[Dataset entries]
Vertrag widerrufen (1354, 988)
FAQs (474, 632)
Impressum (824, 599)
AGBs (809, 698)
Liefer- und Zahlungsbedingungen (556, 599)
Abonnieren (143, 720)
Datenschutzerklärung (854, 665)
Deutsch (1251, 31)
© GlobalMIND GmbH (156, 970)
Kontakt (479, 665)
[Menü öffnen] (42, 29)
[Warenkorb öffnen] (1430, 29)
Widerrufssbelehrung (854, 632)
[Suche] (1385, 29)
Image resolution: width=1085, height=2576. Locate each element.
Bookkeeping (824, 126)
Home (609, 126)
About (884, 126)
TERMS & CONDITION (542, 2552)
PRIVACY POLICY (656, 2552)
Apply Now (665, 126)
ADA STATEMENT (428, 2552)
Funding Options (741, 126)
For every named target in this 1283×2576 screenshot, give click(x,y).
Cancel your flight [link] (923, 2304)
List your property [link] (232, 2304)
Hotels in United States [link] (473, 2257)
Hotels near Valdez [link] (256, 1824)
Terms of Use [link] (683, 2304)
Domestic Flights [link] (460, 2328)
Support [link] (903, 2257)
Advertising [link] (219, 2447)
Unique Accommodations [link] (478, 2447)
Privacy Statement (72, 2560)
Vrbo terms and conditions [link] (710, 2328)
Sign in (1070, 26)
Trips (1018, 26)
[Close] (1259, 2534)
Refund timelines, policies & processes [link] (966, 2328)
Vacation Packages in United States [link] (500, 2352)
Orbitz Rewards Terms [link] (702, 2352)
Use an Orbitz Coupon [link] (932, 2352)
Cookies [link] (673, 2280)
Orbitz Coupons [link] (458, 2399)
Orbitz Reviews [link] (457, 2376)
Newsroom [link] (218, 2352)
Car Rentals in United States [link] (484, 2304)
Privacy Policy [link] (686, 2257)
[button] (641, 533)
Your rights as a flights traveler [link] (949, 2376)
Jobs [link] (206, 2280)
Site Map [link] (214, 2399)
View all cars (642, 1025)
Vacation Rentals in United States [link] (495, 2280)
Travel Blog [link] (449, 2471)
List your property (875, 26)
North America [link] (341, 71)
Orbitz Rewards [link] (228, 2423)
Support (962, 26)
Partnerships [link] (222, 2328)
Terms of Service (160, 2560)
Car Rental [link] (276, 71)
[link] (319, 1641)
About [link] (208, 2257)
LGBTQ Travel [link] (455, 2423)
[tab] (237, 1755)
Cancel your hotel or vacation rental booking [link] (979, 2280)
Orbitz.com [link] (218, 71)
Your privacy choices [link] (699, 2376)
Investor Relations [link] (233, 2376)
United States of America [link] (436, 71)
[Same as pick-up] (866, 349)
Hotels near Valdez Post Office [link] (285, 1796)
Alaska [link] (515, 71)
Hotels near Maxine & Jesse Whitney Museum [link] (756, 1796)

EXERCISE: Output all entries again exactly; no line may be altered.

SOLUTION TO THIS EXERCISE:
Vertrag widerrufen (1354, 988)
FAQs (474, 632)
Impressum (824, 599)
AGBs (809, 698)
Liefer- und Zahlungsbedingungen (556, 599)
Abonnieren (143, 720)
Datenschutzerklärung (854, 665)
Deutsch (1251, 31)
© GlobalMIND GmbH (156, 970)
Kontakt (479, 665)
[Menü öffnen] (42, 29)
[Warenkorb öffnen] (1430, 29)
Widerrufssbelehrung (854, 632)
[Suche] (1385, 29)
Image resolution: width=1085, height=2576. Locate each element.
Bookkeeping (824, 126)
Home (609, 126)
About (884, 126)
TERMS & CONDITION (542, 2552)
PRIVACY POLICY (656, 2552)
Apply Now (665, 126)
ADA STATEMENT (428, 2552)
Funding Options (741, 126)
For every named target in this 1283×2576 screenshot, give click(x,y).
Cancel your flight [link] (923, 2304)
List your property [link] (232, 2304)
Hotels in United States [link] (473, 2257)
Hotels near Valdez [link] (256, 1824)
Terms of Use [link] (683, 2304)
Domestic Flights [link] (460, 2328)
Support [link] (903, 2257)
Advertising [link] (219, 2447)
Unique Accommodations [link] (478, 2447)
Privacy Statement (72, 2560)
Vrbo terms and conditions [link] (710, 2328)
Sign in (1070, 26)
Trips (1018, 26)
[Close] (1259, 2534)
Refund timelines, policies & processes [link] (966, 2328)
Vacation Packages in United States [link] (500, 2352)
Orbitz Rewards Terms [link] (702, 2352)
Use an Orbitz Coupon [link] (932, 2352)
Cookies [link] (673, 2280)
Orbitz Coupons [link] (458, 2399)
Orbitz Reviews [link] (457, 2376)
Newsroom [link] (218, 2352)
Car Rentals in United States [link] (484, 2304)
Privacy Policy [link] (686, 2257)
[button] (641, 533)
Your rights as a flights traveler [link] (949, 2376)
Jobs [link] (206, 2280)
Site Map [link] (214, 2399)
View all cars (642, 1025)
Vacation Rentals in United States [link] (495, 2280)
Travel Blog [link] (449, 2471)
List your property (875, 26)
North America [link] (341, 71)
Orbitz Rewards [link] (228, 2423)
Support (962, 26)
Partnerships [link] (222, 2328)
Terms of Service (160, 2560)
Car Rental [link] (276, 71)
[link] (319, 1641)
About [link] (208, 2257)
LGBTQ Travel [link] (455, 2423)
[tab] (237, 1755)
Cancel your hotel or vacation rental booking [link] (979, 2280)
Orbitz.com [link] (218, 71)
Your privacy choices [link] (699, 2376)
Investor Relations [link] (233, 2376)
United States of America [link] (436, 71)
[Same as pick-up] (866, 349)
Hotels near Valdez Post Office [link] (285, 1796)
Alaska [link] (515, 71)
Hotels near Maxine & Jesse Whitney Museum [link] (756, 1796)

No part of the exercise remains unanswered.